## WHAT IS NEEDED
Write each entry out once more, please, precisely as shown.

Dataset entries
- Opening Delimiter -
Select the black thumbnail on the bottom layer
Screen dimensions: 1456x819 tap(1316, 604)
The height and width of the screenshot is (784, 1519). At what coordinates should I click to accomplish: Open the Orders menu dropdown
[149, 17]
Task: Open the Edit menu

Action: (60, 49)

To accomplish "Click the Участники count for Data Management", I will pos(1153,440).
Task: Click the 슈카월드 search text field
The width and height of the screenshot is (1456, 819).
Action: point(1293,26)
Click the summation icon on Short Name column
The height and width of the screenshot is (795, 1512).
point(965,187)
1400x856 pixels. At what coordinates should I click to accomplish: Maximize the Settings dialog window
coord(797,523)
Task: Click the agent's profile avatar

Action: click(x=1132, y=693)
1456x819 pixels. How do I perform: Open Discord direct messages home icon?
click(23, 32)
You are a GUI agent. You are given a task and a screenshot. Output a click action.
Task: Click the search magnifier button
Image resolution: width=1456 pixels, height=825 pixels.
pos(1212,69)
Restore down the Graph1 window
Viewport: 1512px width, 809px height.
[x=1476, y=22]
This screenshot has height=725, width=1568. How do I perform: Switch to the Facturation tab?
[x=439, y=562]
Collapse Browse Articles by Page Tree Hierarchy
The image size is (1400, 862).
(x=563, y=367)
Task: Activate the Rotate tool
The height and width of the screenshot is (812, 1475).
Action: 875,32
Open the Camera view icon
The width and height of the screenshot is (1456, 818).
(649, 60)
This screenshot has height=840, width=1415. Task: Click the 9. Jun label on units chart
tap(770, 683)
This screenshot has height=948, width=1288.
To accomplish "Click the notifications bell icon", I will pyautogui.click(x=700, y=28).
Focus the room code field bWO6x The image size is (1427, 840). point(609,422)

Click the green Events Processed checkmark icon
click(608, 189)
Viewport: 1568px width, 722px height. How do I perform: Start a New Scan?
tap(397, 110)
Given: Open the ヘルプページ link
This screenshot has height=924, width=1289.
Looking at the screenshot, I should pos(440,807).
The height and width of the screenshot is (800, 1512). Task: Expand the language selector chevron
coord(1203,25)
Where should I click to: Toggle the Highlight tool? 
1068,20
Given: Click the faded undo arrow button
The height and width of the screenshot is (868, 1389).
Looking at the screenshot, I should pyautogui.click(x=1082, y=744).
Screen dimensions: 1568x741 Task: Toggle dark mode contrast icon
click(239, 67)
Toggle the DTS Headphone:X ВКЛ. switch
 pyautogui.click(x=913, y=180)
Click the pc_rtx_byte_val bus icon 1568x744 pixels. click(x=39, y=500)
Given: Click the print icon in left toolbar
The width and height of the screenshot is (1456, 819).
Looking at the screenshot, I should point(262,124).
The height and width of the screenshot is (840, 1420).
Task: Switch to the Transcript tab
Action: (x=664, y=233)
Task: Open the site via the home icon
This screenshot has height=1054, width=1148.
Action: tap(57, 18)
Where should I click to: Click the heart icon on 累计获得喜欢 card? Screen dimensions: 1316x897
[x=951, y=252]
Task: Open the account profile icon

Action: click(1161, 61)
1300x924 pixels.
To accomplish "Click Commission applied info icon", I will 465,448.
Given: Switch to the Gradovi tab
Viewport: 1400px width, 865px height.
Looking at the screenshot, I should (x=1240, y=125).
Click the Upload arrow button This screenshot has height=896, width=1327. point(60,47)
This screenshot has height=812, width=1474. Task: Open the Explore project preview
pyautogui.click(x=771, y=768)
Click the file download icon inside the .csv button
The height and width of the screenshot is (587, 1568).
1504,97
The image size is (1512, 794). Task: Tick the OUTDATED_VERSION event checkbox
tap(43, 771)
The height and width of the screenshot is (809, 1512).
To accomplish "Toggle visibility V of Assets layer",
- Closing Delimiter -
## RESULT BELOW
Select the black thumbnail on the bottom layer
Screen dimensions: 1456x819 tap(1316, 604)
The height and width of the screenshot is (784, 1519). At what coordinates should I click to accomplish: Open the Orders menu dropdown
[149, 17]
Task: Open the Edit menu

Action: (60, 49)

To accomplish "Click the Участники count for Data Management", I will pos(1153,440).
Task: Click the 슈카월드 search text field
The width and height of the screenshot is (1456, 819).
Action: point(1293,26)
Click the summation icon on Short Name column
The height and width of the screenshot is (795, 1512).
point(965,187)
1400x856 pixels. At what coordinates should I click to accomplish: Maximize the Settings dialog window
coord(797,523)
Task: Click the agent's profile avatar

Action: click(x=1132, y=693)
1456x819 pixels. How do I perform: Open Discord direct messages home icon?
click(23, 32)
You are a GUI agent. You are given a task and a screenshot. Output a click action.
Task: Click the search magnifier button
Image resolution: width=1456 pixels, height=825 pixels.
pos(1212,69)
Restore down the Graph1 window
Viewport: 1512px width, 809px height.
[x=1476, y=22]
This screenshot has height=725, width=1568. How do I perform: Switch to the Facturation tab?
[x=439, y=562]
Collapse Browse Articles by Page Tree Hierarchy
The image size is (1400, 862).
(x=563, y=367)
Task: Activate the Rotate tool
The height and width of the screenshot is (812, 1475).
Action: 875,32
Open the Camera view icon
The width and height of the screenshot is (1456, 818).
(649, 60)
This screenshot has height=840, width=1415. Task: Click the 9. Jun label on units chart
tap(770, 683)
This screenshot has height=948, width=1288.
To accomplish "Click the notifications bell icon", I will pyautogui.click(x=700, y=28).
Focus the room code field bWO6x The image size is (1427, 840). point(609,422)

Click the green Events Processed checkmark icon
click(608, 189)
Viewport: 1568px width, 722px height. How do I perform: Start a New Scan?
tap(397, 110)
Given: Open the ヘルプページ link
This screenshot has height=924, width=1289.
Looking at the screenshot, I should pos(440,807).
The height and width of the screenshot is (800, 1512). Task: Expand the language selector chevron
coord(1203,25)
Where should I click to: Toggle the Highlight tool? 
1068,20
Given: Click the faded undo arrow button
The height and width of the screenshot is (868, 1389).
Looking at the screenshot, I should pyautogui.click(x=1082, y=744).
Screen dimensions: 1568x741 Task: Toggle dark mode contrast icon
click(239, 67)
Toggle the DTS Headphone:X ВКЛ. switch
 pyautogui.click(x=913, y=180)
Click the pc_rtx_byte_val bus icon 1568x744 pixels. click(x=39, y=500)
Given: Click the print icon in left toolbar
The width and height of the screenshot is (1456, 819).
Looking at the screenshot, I should point(262,124).
The height and width of the screenshot is (840, 1420).
Task: Switch to the Transcript tab
Action: (x=664, y=233)
Task: Open the site via the home icon
This screenshot has height=1054, width=1148.
Action: tap(57, 18)
Where should I click to: Click the heart icon on 累计获得喜欢 card? Screen dimensions: 1316x897
[x=951, y=252]
Task: Open the account profile icon

Action: click(1161, 61)
1300x924 pixels.
To accomplish "Click Commission applied info icon", I will 465,448.
Given: Switch to the Gradovi tab
Viewport: 1400px width, 865px height.
Looking at the screenshot, I should (x=1240, y=125).
Click the Upload arrow button This screenshot has height=896, width=1327. point(60,47)
This screenshot has height=812, width=1474. Task: Open the Explore project preview
pyautogui.click(x=771, y=768)
Click the file download icon inside the .csv button
The height and width of the screenshot is (587, 1568).
1504,97
The image size is (1512, 794). Task: Tick the OUTDATED_VERSION event checkbox
tap(43, 771)
The height and width of the screenshot is (809, 1512).
To accomplish "Toggle visibility V of Assets layer",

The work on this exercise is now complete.